++++ SUPPLIED RECORDS

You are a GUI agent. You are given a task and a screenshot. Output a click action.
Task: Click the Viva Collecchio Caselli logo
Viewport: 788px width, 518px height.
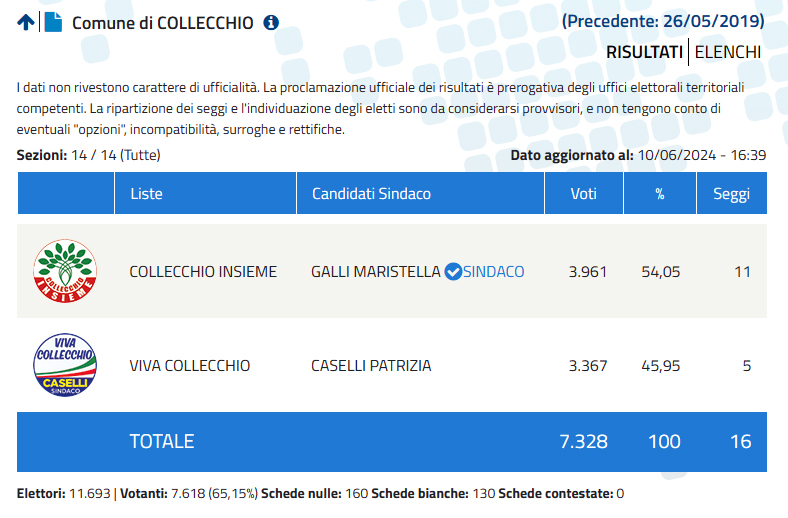pyautogui.click(x=65, y=365)
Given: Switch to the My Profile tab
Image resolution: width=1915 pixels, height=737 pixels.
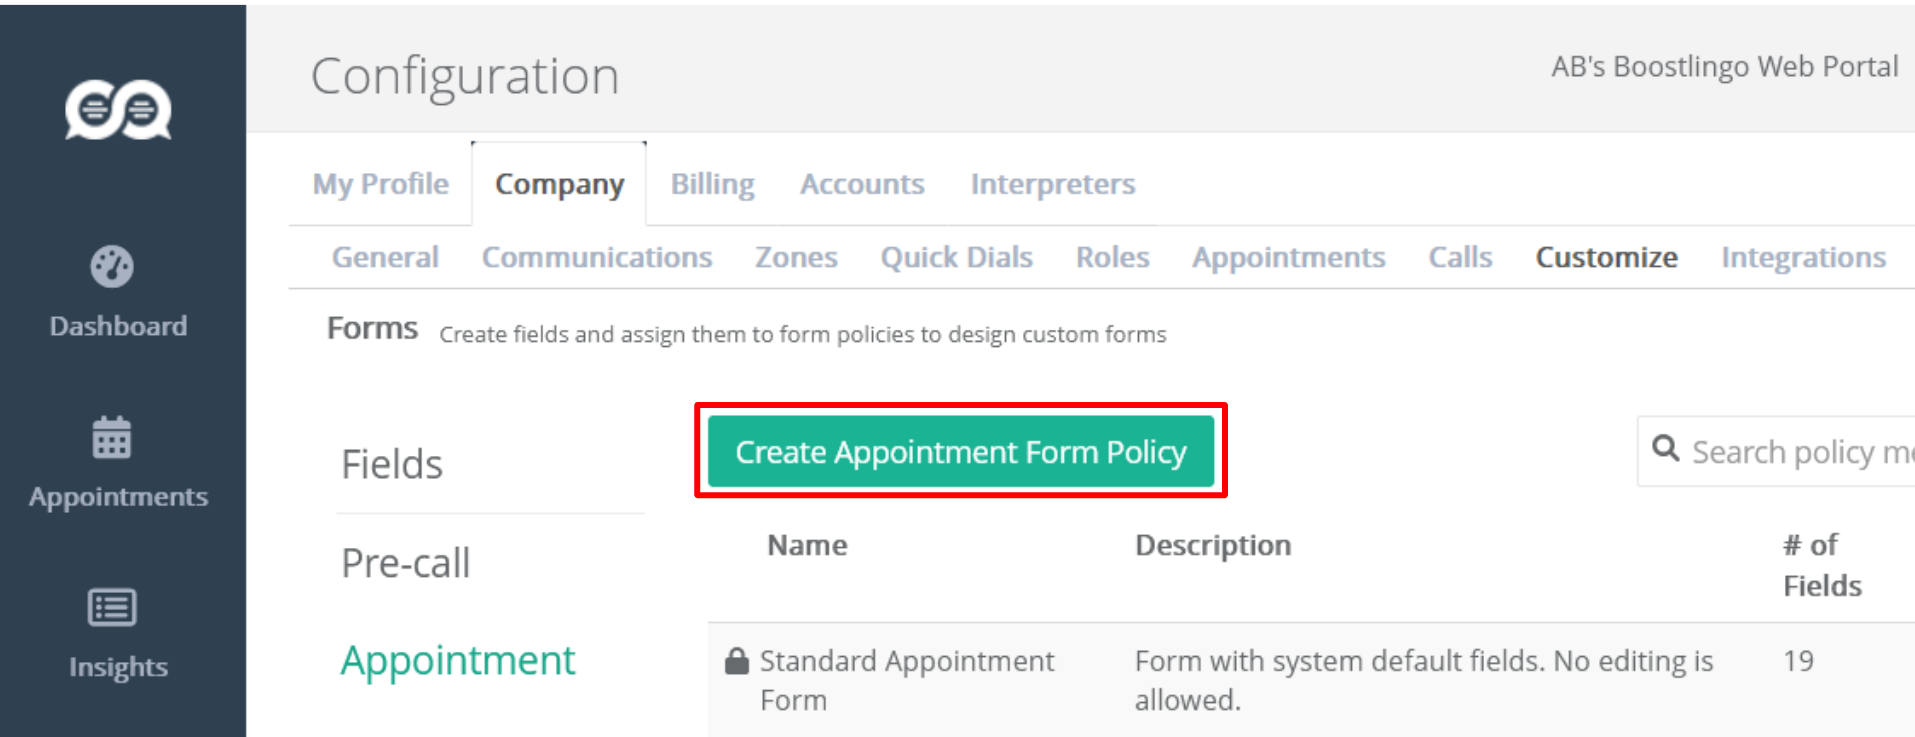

++++++++

■ PROBLEM TO WORK ON
Rewrite the records above with "Switch to" replaced by "Open" and everything else left unchanged, omitting the pictures.

■ SOLUTION FOR THIS PROBLEM
You are a GUI agent. You are given a task and a screenshot. Output a click action.
Task: Click the Viva Collecchio Caselli logo
Viewport: 788px width, 518px height.
pyautogui.click(x=65, y=365)
Given: Open the My Profile tab
Image resolution: width=1915 pixels, height=737 pixels.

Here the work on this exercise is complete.